As regards age of consent for marriage, it held that the current stipulation that 18 should be the age of consent for girls and 21 for boys “contributes to the stereotype that wives must be younger than their husbands. ” This distinction must be abolished, the commission said.

Muslim Law:

As regards Muslim law reforms, the commission avoided going into details of polygamy, ‘nikah halal (serial marriage and divorce) and adultery because they were sub judice. However, it states that The Dissolution of Muslim Marriage Act, 1939 should be amended to contain ‘adultery’ as a ground for divorce and should be available to both men and women.

The Nikahnama should make it clear that polygamy is a criminal offence. It should be so in the case of all communities. The paper suggested the formulation of a complete code, i.e., a Muslim Code of Inheritance and Succession, applicable to all Muslim sects.
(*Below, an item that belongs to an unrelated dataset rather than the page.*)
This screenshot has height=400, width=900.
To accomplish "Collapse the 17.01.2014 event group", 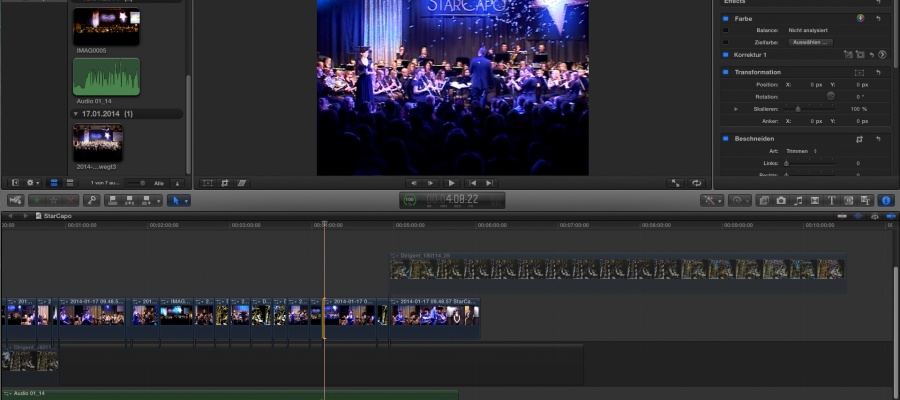I will (x=76, y=114).
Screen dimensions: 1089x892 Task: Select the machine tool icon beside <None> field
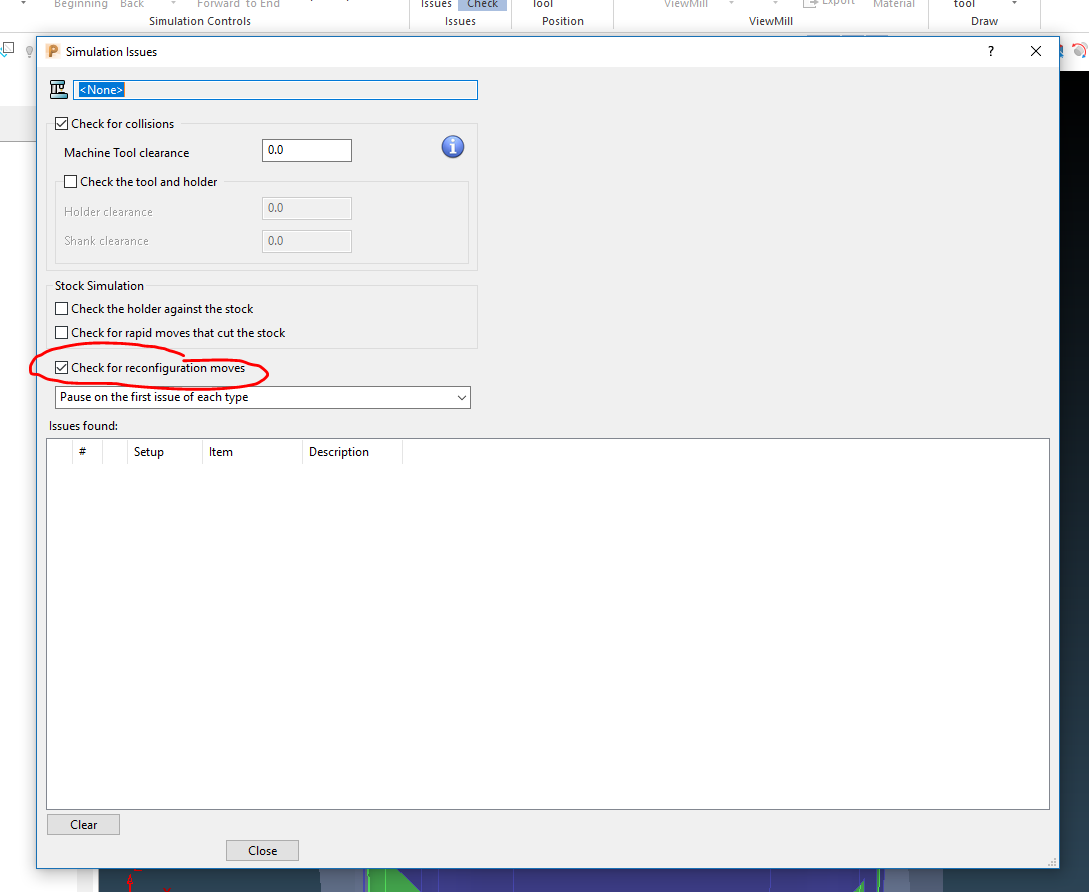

As regards the Special Marriage Act, it said that the 30-day notice period for registration of marriage was too long, as it was being misused to discourage inter-caste or inter-religious marriage.

It recommended amendment of Section 6 (a) (natural guardians of a Hindu minor) of the Hindu Minority and Guardianship Act, 1956, to substitute the term “parents”, for “father” or “mother”, in order to leave no room for the interpretation of the law in a manner that it gave a preferential right to one parent over the other.
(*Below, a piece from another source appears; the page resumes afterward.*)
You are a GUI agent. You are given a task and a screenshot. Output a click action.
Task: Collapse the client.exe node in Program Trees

In the case of Muslim law, in the absence of a clear codified law on the custody of children, the principle of the “best interests of the child” should continue to be of paramount consideration.

In the Juvenile Justice (Care and Protection of Children) Act, 2015, the use of the term ‘parents’ should be used in place of ‘mother and father’ in the adoption provisions under the Act, to enable individuals of all gender identities to avail of the Act.

It also recommends that the word ‘child’ replace ‘son’ and ‘daughter’ so as to ensure that ‘intersex’ children are not excluded from being adopted.

 “The current law, even after the amendments under the Act 2015, does not permit a male adult to adopt a female child. The gender of the parent or the child should not matter”, the commission said.